Segment Start: TEXT PROVIDED

Some travel advisors use artificial intelligence to speed planning and grow bookings

Some travel advisors are using Artificial Intelligence to cut research and email time, increase capacity, and focus on relationship-driven perks that technology cannot replace.

Decades after online booking platforms shifted control to consumers, another technological shift is under way as travel advisors begin integrating artificial intelligence into daily workflows. Some advisors, particularly in the luxury segment, say the tools help them generate high-level route ideas, draft client communications faster, and free time for marketing and client outreach. Athena Livadas, who runs Páme Travel and books five-star trips, reports roughly 40% business growth when comparing a six-month period before and after adopting these tools, and credits time savings with enabling her to take on more clients.

Adoption is uneven, and many advisors remain skeptical or offended by the notion that a model can plan travel. Still, companies that supply advisors are embedding Artificial Intelligence into platforms. Fora, a digital travel agency, began rolling out AI-powered features in fall 2023 and integrates them into advisor workflows for drafting proposals, formatting rate displays to be more client-friendly, and building itineraries. Fora also trained a chatbot called Sidekick on proprietary trainings, help articles, and hotel and destination data; the tool is used by about 25% of advisors each month and by 35% of newly onboarded advisors. Rita Carton, a Fora advisor, estimates that using the platform and standalone tools such as ChatGPT halved her planning and response times, tripled bookings year over year, and let her handle nine simultaneous itineraries in a quarter versus two or three previously.

Despite these productivity gains, advisors argue the sector´s competitive edge rests on relationships and local knowledge that technology struggles to reproduce. A Deloitte study found generative tool use for trip planning doubled from 8% to 16% between October 2023 and October 2024, signaling growing consumer reliance on machine-generated research. Yet advisors point to bespoke touches as the enduring value proposition: tailored off-the-beaten-path recommendations, personal calls to hotel managers that secure upgrades, and curated arrival surprises. In short, advisors are using Artificial Intelligence to amplify capacity and efficiency, not to replace the human interventions that deliver privileged experiences and long-term client loyalty.

Segment End: TEXT PROVIDED
Segment Start: INFORMATION GIVEN

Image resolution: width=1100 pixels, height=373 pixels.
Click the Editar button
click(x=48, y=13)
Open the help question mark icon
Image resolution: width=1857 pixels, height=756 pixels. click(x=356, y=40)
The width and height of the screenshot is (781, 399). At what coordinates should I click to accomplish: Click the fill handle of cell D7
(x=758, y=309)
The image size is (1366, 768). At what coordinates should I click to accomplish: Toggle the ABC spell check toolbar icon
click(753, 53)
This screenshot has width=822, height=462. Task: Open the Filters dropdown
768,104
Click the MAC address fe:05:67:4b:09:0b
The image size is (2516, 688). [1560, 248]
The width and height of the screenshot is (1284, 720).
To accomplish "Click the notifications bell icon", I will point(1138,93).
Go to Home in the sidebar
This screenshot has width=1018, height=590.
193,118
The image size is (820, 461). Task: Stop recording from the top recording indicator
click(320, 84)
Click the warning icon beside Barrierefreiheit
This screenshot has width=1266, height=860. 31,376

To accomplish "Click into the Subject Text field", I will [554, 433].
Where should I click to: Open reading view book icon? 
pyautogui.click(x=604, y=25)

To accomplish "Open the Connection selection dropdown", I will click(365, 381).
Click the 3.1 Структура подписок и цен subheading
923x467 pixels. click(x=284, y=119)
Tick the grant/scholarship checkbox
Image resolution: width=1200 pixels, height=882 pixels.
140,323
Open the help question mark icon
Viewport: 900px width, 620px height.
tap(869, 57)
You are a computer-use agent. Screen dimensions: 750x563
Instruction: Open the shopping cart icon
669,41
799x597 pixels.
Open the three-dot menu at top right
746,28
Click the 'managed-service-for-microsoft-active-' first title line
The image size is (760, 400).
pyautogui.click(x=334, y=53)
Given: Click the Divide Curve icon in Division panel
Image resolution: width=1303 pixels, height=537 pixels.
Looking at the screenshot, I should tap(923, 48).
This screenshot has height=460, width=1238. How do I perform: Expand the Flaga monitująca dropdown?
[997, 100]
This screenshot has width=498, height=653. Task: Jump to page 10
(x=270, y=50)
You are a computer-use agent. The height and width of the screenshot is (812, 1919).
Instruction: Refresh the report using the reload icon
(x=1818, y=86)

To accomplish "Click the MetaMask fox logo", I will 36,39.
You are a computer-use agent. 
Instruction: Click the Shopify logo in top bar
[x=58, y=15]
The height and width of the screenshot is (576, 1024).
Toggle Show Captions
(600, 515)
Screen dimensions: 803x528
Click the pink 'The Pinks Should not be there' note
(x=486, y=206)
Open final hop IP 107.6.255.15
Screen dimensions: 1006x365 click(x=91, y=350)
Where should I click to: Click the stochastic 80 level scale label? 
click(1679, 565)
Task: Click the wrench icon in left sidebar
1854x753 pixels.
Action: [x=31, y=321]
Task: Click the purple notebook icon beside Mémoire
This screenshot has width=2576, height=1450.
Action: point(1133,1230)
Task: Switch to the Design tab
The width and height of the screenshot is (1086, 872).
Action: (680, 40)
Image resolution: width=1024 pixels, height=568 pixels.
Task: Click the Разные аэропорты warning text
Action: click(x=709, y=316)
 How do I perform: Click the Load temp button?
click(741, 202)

Segment End: INFORMATION GIVEN

> WHAT TO DO
• a. Answer these from the article on travel advisors and AI, one answer a line:
(i) How much business growth does Athena Livadas report?
(ii) When did Fora begin rolling out AI-powered features?
(iii) According to the Deloitte study, generative tool use for trip planning rose from what share to what share?
• b. Revise a passage of the article on travel advisors and AI, starting at the words "Some travel advisors are" and ending after "technology cannot replace.". Write that part out again with "relationship-driven perks" changed to "personal service perks".
These rows are separate material, unconnected to the article on travel advisors and AI.

> RESULTS
• a.
(i) Roughly 40%, comparing a six-month period before and after adopting the tools.
(ii) In fall 2023.
(iii) From 8% to 16%, between October 2023 and October 2024.

• b.
Some travel advisors are using Artificial Intelligence to cut research and email time, increase capacity, and focus on personal service perks that technology cannot replace.